Write out only the lines running from the one that contains "Where should I click to: Close" to the end of the material, both ends included.
==== Dataset records ====
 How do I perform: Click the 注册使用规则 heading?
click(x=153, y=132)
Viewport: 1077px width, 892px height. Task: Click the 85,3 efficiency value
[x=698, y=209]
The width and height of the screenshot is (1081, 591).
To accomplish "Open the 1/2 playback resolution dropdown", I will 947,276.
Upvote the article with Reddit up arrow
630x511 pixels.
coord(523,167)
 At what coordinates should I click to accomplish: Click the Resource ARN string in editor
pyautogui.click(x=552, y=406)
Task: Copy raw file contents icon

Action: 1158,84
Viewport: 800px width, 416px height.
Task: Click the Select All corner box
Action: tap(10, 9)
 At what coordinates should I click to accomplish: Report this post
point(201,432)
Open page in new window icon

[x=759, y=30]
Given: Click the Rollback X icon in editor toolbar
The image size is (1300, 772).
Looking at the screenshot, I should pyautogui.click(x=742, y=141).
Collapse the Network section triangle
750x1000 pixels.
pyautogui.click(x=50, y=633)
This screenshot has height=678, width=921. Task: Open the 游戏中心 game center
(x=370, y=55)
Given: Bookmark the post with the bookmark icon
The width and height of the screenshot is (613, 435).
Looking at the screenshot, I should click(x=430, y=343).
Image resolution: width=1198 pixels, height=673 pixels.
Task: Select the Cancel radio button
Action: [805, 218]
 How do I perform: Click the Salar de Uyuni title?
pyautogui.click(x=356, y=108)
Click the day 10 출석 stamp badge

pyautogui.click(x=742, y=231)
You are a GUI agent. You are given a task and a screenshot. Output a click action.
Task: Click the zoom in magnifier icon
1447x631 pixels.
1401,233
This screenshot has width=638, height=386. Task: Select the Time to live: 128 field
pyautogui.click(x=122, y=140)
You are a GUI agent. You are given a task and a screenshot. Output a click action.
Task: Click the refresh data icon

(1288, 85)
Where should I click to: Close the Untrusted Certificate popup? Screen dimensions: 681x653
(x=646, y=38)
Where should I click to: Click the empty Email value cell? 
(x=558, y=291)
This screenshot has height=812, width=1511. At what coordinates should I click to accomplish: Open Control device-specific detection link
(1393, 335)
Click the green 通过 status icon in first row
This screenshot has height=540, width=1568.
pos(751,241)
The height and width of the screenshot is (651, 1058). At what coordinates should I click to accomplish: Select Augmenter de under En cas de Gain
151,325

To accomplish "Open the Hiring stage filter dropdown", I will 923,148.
====
Exercise result —
Where should I click to: Close the Untrusted Certificate popup? Screen dimensions: 681x653
(x=646, y=38)
Where should I click to: Click the empty Email value cell? 
(x=558, y=291)
This screenshot has height=812, width=1511. At what coordinates should I click to accomplish: Open Control device-specific detection link
(1393, 335)
Click the green 通过 status icon in first row
This screenshot has height=540, width=1568.
pos(751,241)
The height and width of the screenshot is (651, 1058). At what coordinates should I click to accomplish: Select Augmenter de under En cas de Gain
151,325

To accomplish "Open the Hiring stage filter dropdown", I will 923,148.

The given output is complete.